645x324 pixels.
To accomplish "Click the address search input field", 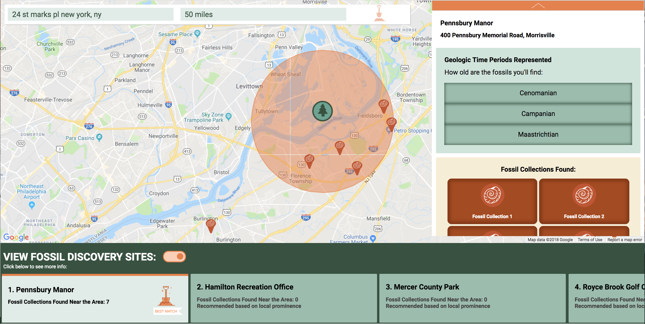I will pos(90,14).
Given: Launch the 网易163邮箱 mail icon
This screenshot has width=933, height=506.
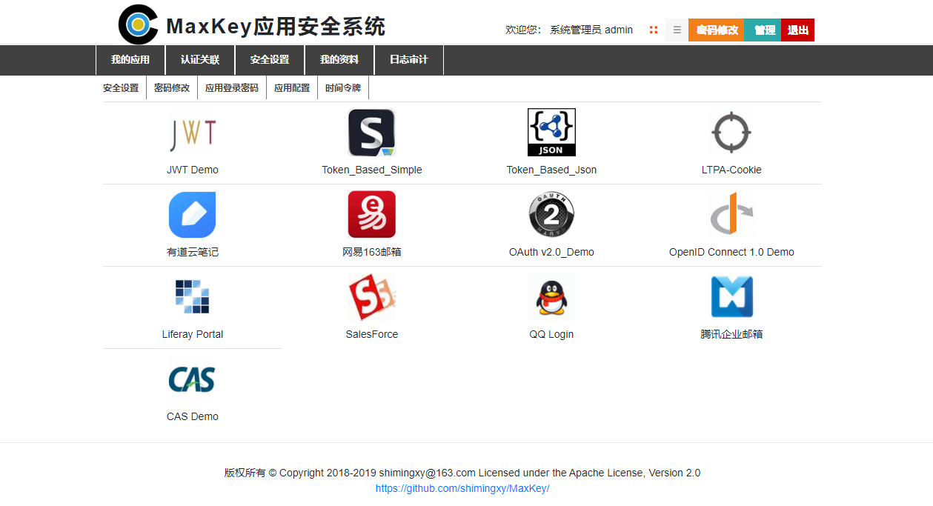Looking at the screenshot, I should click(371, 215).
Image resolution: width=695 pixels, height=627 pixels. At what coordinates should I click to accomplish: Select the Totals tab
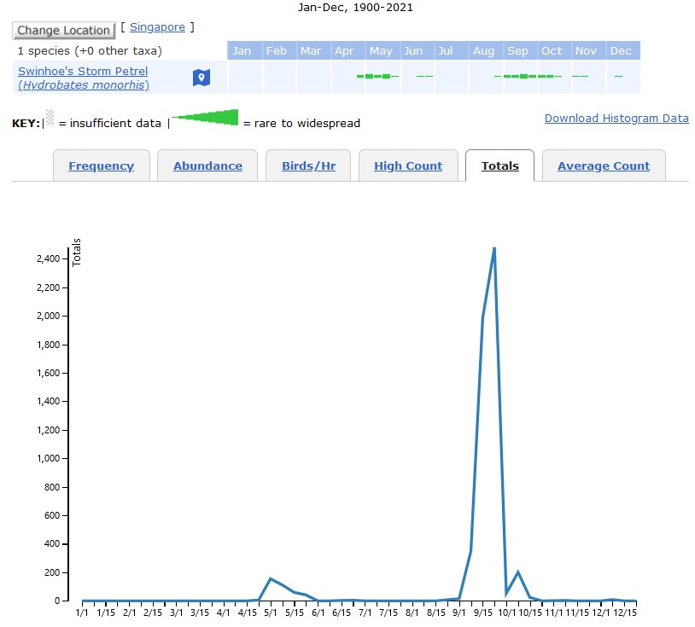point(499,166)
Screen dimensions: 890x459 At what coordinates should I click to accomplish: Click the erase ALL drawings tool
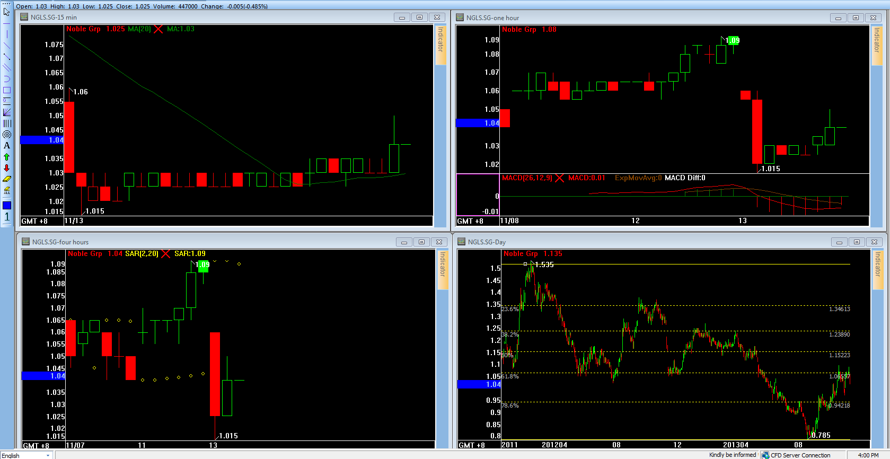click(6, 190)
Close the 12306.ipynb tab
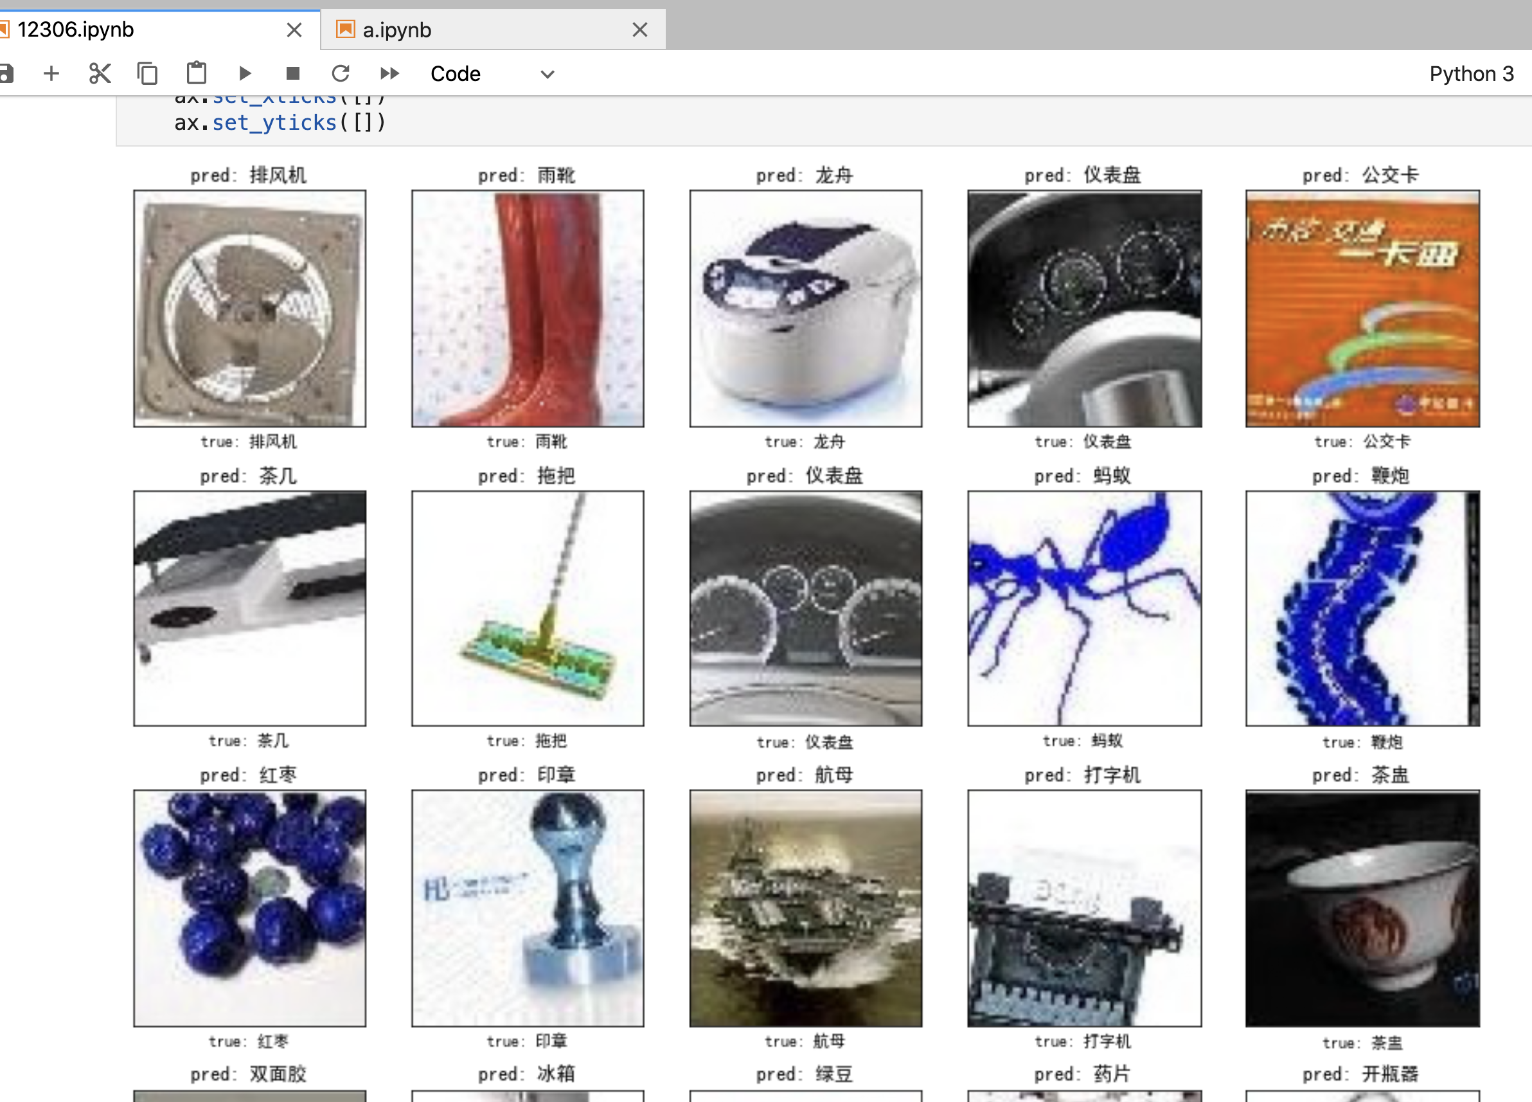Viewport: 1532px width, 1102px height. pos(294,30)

______________________________

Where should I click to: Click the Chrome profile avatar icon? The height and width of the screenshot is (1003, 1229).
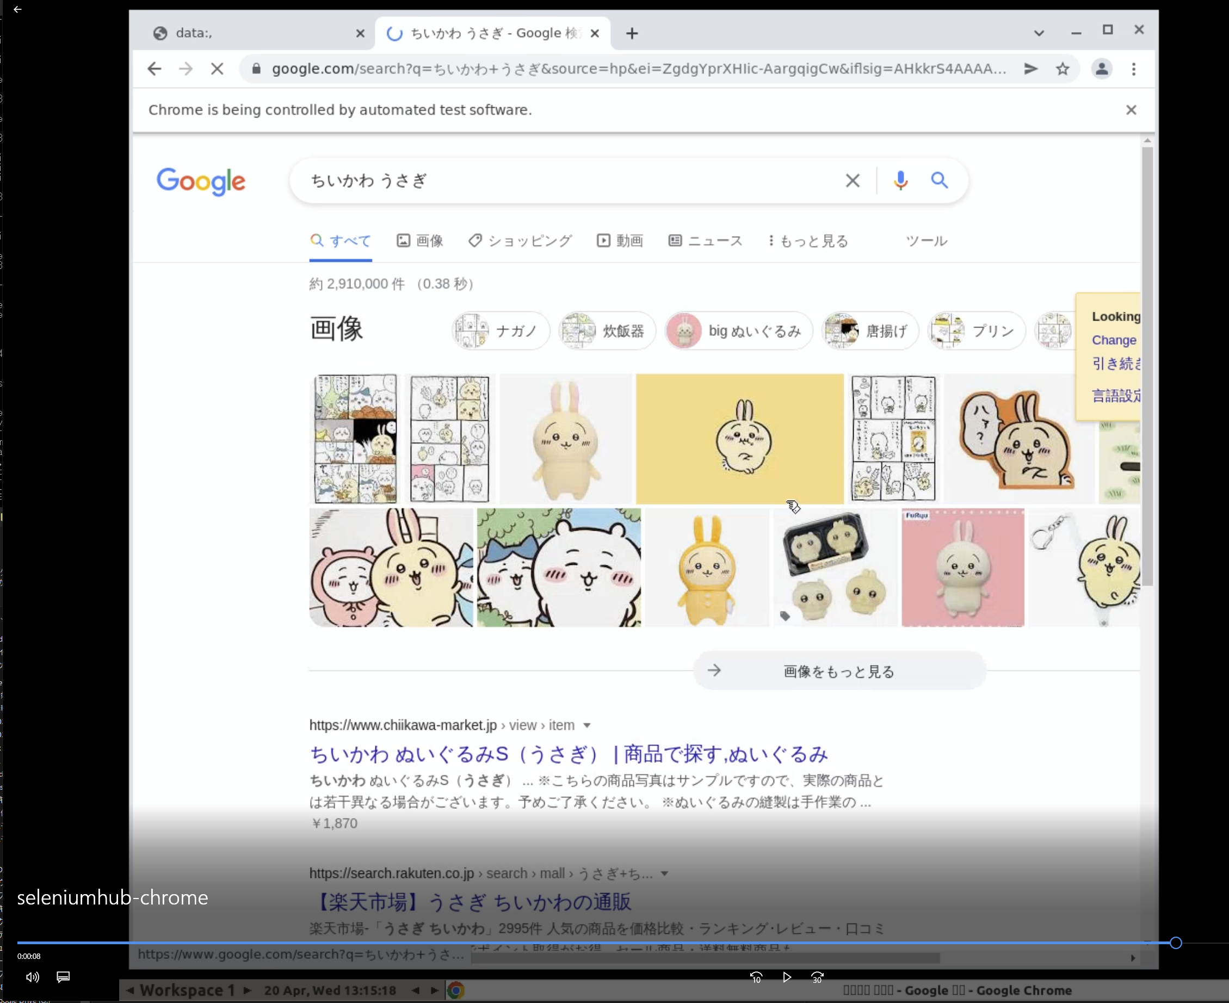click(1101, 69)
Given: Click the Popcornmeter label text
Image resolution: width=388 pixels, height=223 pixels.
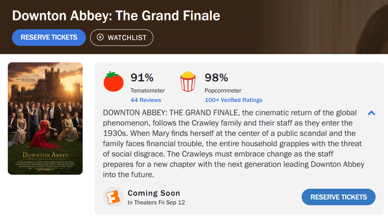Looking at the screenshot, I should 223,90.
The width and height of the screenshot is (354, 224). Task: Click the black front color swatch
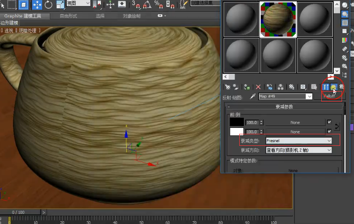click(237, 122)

______________________________

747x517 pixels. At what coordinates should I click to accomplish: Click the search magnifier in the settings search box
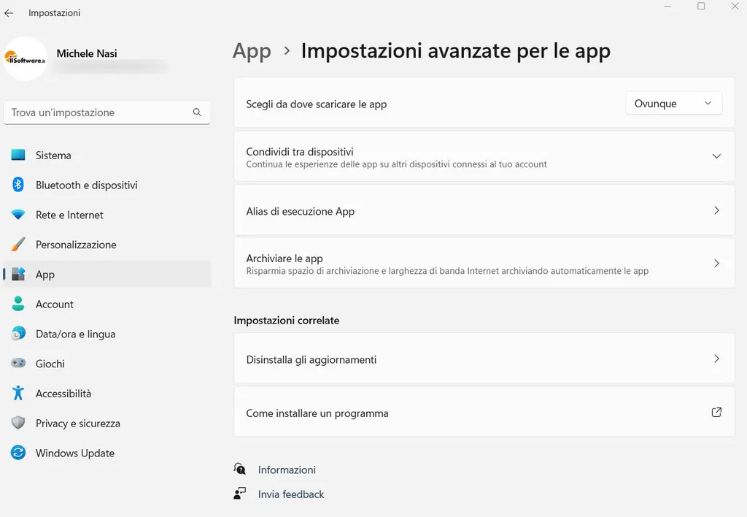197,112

______________________________

(Problem details) Please pull out each line from the data above that contains the word "what".

(Exercise solution)
Image resolution: width=695 pixels, height=627 pixels. At what coordinates should I click to accomplish: Select the Totals tab
Screen dimensions: 890x459 At what coordinates should I click to accomplish: Click the erase ALL drawings tool
747x517 pixels. At what coordinates should I click to accomplish: Click the search magnifier in the settings search box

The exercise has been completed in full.